Search code examples
awkgawknawk

How to handle 3 files with awk?


Ok, so after spending 2 days, I am not able solve it and I am almost out of time now. It might be a very silly question, so please bear with me. My awk script does something like this:

BEGIN{ n=50; i=n; }
FNR==NR {
            # Read file-1, which has just 1 column
            ids[$1]=int(i++/n);
            next
        }
        {
            # Read file-2 which has 4 columns
            # Do something
            next
        }
 END {...}

It works fine. But now I want to extend it to read 3 files. Let's say, instead of hard-coding the value of "n", I need to read a properties file and set value of "n" from that. I found this question and have tried something like this:

BEGIN{ n=0; i=0; }
FNR==NR {
            # Block A
            # Try to read file-0
            next
        }
        {
            # Block B
            # Read file-1, which has just 1 column
            next
        }
        {
            # Block C
            # Read file-2 which has 4 columns
            # Do something
            next
        }
 END {...}

But it is not working. Block A is executed for file-0, I am able to read the property from properties files. But Block B is executed for both files file-1 and file-2. And Block C is never executed.

Can someone please help me solve this? I have never used awk before and the syntax is very confusing. Also, if someone can explain how awk reads input from different files, that will be very helpful.

Please let me know if I need to add more details to the question.


Solution

  • Update: The solution below works, as long as all input files are nonempty, but see @Ed Morton's answer for a simpler and more robust way of adding file-specific handling.

    However, this answer still provides a hopefully helpful explanation of some awk basics and why the OP's approach didn't work.


    Try the following (note that I've made the indices 1-based, as that's how awk does it):

    awk '
    
     # Increment the current-file index, if a new file is being processed.
     FNR == 1 { ++fIndex }
    
     # Process current line if from 1st file.
     fIndex == 1 {
        print "file 1: " FILENAME
        next
     }
    
     # Process current line if from 2nd file.
     fIndex == 2 {
        print "file 2: " FILENAME
        next
     }
    
     # Process current line (from all remaining files).
     {
        print "file " fIndex ": " FILENAME
     }
    
    ' file-1 file-2 file-3
    
    • Pattern FNR==1 is true whenever a new input file is starting to get processed (FNR contains the input file-relative line number).
    • Every time a new file starts processing, fIndexis incremented and thus reflects the 1-based index of the current input file. Tip of the hat to @twalberg's helpful answer.

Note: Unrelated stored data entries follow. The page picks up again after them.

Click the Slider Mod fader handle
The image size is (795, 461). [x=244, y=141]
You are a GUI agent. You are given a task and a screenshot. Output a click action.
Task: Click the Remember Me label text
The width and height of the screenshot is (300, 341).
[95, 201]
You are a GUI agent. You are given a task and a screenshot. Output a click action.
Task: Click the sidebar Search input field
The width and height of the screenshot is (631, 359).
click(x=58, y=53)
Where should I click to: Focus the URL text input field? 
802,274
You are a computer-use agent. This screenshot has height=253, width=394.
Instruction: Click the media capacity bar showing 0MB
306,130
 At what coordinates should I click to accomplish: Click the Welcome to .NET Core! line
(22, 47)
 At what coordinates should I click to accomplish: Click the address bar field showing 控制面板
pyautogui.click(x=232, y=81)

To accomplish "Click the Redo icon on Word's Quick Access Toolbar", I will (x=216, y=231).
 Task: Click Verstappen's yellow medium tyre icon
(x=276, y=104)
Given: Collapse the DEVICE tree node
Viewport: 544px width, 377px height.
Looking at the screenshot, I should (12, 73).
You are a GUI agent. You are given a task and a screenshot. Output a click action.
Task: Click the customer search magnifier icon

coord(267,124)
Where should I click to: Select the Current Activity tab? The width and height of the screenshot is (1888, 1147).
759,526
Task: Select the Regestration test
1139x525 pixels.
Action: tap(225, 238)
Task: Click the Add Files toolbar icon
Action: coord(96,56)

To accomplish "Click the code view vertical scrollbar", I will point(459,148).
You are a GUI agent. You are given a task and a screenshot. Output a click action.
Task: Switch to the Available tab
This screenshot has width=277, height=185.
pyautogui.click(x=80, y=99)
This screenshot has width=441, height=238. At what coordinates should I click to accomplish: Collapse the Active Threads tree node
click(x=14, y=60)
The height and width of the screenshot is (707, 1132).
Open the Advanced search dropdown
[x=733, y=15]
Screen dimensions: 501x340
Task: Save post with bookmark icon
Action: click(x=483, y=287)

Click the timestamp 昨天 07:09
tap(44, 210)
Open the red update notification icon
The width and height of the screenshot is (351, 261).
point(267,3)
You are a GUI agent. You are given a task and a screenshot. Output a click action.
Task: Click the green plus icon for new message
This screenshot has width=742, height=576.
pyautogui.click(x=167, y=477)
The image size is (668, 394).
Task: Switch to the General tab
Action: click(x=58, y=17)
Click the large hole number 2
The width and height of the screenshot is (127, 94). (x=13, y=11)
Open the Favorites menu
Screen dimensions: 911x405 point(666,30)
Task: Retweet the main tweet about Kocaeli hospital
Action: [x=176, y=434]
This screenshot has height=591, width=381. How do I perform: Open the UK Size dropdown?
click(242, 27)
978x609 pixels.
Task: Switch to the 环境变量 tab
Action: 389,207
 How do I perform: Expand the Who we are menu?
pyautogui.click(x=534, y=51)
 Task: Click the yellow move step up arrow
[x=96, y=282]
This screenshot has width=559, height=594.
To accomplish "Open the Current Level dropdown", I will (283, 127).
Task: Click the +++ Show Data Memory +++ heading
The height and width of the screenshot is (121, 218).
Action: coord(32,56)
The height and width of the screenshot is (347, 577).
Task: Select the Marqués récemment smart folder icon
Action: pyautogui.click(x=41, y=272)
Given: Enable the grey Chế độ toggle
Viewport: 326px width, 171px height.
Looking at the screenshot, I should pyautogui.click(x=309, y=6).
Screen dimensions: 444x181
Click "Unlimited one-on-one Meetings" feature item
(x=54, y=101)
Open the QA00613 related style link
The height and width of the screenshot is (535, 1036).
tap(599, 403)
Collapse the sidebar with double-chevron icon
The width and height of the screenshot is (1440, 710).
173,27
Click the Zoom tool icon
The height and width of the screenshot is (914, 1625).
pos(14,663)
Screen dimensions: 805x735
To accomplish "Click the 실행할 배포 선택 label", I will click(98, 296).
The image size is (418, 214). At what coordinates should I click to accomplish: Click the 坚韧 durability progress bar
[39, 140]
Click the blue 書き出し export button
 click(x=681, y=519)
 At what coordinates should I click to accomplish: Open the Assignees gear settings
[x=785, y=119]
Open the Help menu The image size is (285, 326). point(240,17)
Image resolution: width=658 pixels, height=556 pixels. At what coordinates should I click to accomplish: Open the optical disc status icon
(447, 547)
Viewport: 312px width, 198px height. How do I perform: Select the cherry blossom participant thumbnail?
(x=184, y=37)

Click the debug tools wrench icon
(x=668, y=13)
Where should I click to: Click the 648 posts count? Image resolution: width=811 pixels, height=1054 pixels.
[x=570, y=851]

      • Note that an uninitialized awk variable used in a numeric context defaults to 0, so there's no need to initialize fIndex (unless you want a different start value).
    • Patterns such as fIndex == 1 can then be used to execute blocks for lines from a specific input file only (assuming the block ends in next).
    • The last block is then executed for all input files that don't have file-specific blocks (above).

    As for why your approach didn't work:

    • Your 2nd and 3rd blocks are potentially executed unconditionally, for lines from all input files, because they are not preceded by a pattern (condition).

    • So your 2nd block is entered for lines from all subsequent input files, and its next statement then prevents the 3rd block from ever getting reached.

    Potential misconceptions:

    • Perhaps you think that each block functions as a loop processing a single input file. This is NOT how awk works. Instead, the entire awk program is processed in a loop, with each iteration processing a single input line, starting with all lines from file 1, then from file 2, ...

    • An awk program can have any number of blocks (typically preceded by patterns), and whether they're executed for the current input line is solely governed by whether the pattern evaluates to true; if there is no pattern, the block is executed unconditionally (across input files). However, as you've already discovered, next inside a block can be used to skip subsequent blocks (pattern-block pairs).